The Rule of Planned Money
The comments below are an edited and abridged synopsis of an article by Garet Garrett
“As the hungry dollar devours its own purchasing power, we may think we are going to find out what happened to the fabulous snake that swallowed itself. But we won’t; and if we did, it would add perhaps nothing to the sum of human wisdom.”
“There is a long history of monetary experience. It tells us that government is at heart a counterfeiter and therefore cannot be trusted to control money, and that this is true of both autocratic and popular government. The record has been cumulative since the invention of money. Nevertheless it is not believed.”
“There is also a history of sound money, and if its lessons are likewise disregarded, what shall one conclude but that monetary delusions are, by some strange law of folly, recurring and incurable?”
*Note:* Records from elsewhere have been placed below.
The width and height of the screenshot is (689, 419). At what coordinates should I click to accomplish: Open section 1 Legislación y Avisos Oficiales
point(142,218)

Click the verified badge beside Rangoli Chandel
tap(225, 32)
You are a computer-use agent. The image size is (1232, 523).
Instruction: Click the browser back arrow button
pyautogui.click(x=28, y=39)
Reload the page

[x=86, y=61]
“There was a century of sound money. During one hundred years preceding World War I, government touched money hardly more than to establish standards of weight and measure, to lay down the laws of liability and to license bankers.”
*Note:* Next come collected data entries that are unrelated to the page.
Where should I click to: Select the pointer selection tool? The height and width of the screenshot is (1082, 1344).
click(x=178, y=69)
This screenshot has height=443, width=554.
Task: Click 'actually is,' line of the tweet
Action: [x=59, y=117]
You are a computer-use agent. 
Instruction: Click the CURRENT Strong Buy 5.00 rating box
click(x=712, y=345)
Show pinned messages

“In that century the wealth of the world increased more than in all preceding time of economic man.”
“In that century it was business that controlled money, banking and credit by laws of its own; and by that fact the scope of government was limited.”
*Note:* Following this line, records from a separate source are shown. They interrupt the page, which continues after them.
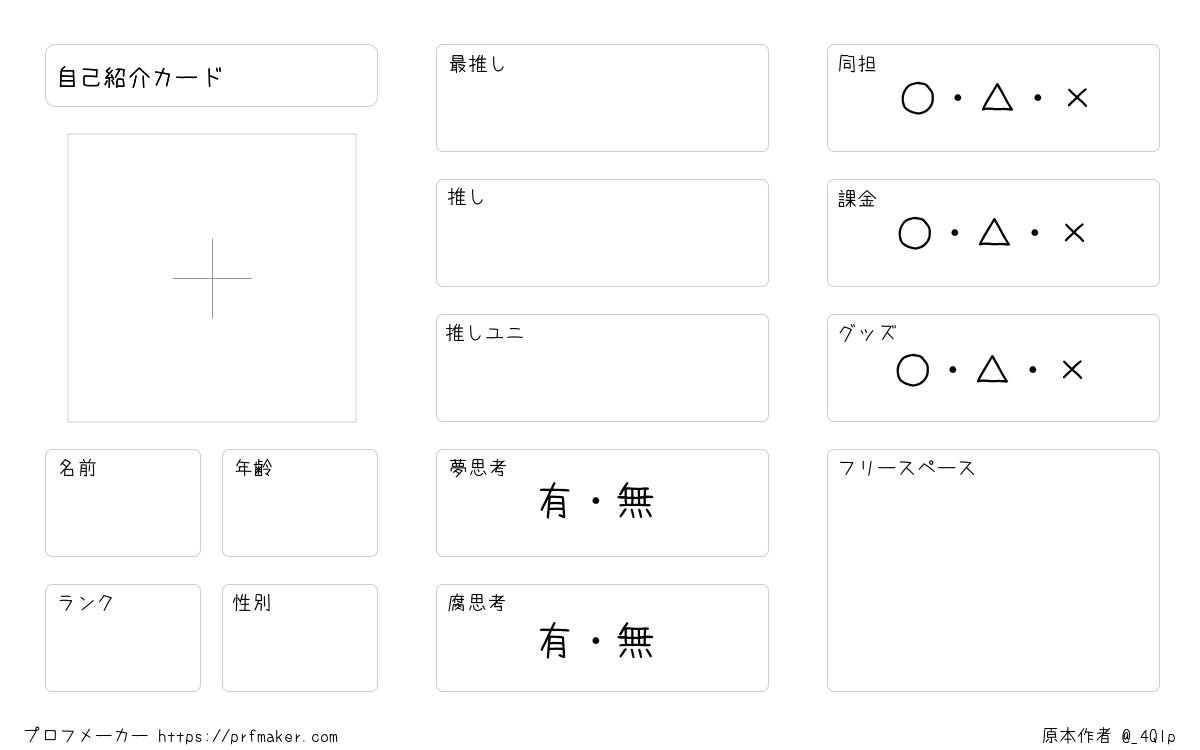Open the prfmaker.com link
The height and width of the screenshot is (750, 1200).
coord(248,737)
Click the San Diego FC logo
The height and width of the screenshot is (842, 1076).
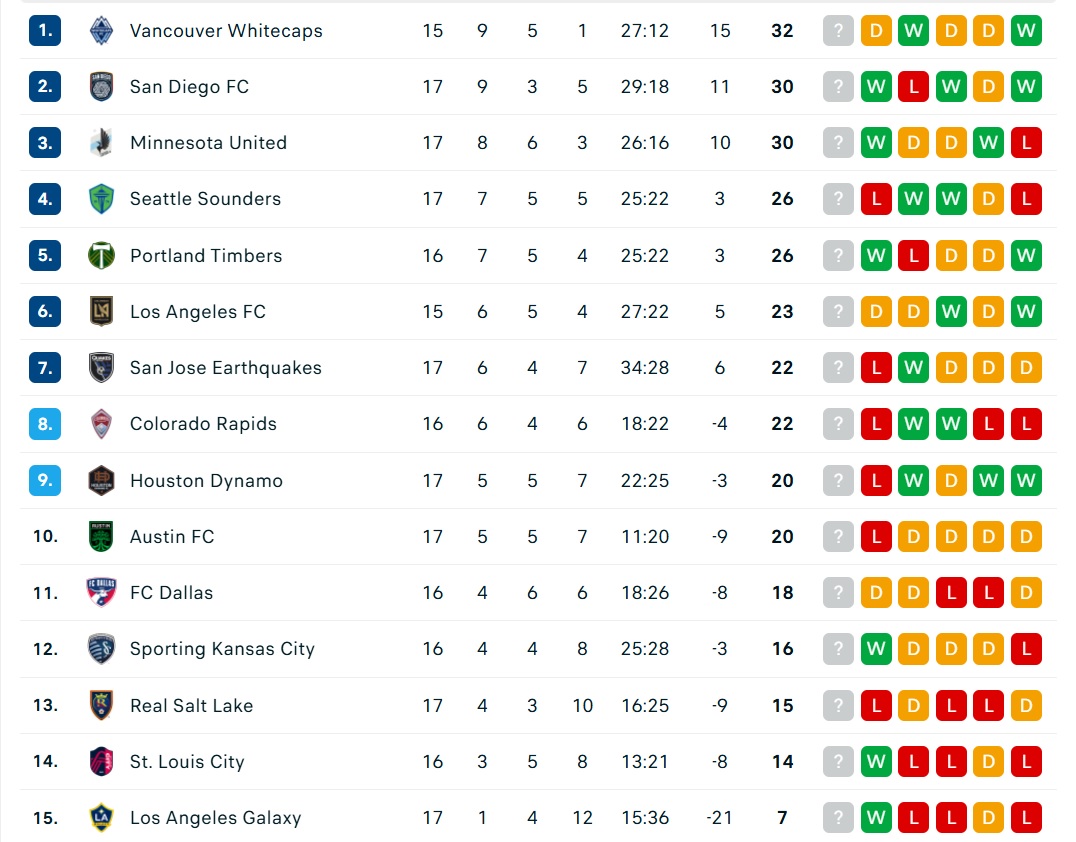(x=102, y=86)
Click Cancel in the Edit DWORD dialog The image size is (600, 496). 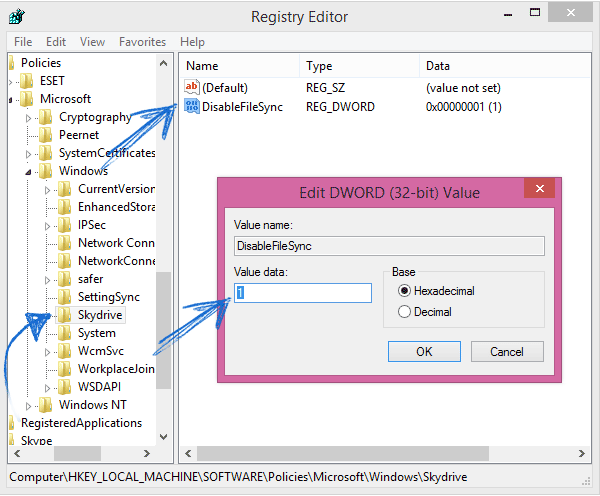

“In that century government was confined and enterprise was released, with the result, beyond the prodigious increase of wealth, that never before had political man been so free.”
“In all that era of free exchange, free price, and sound money there were two things responsible governments did not do.”
The first thing governments did incorrectly was create fiat money; the second thing was that governments did not manipulate money and credit. Such terms as ‘planned money’ or ‘managed currency’ were unknown. Garrett explores these topics in depth.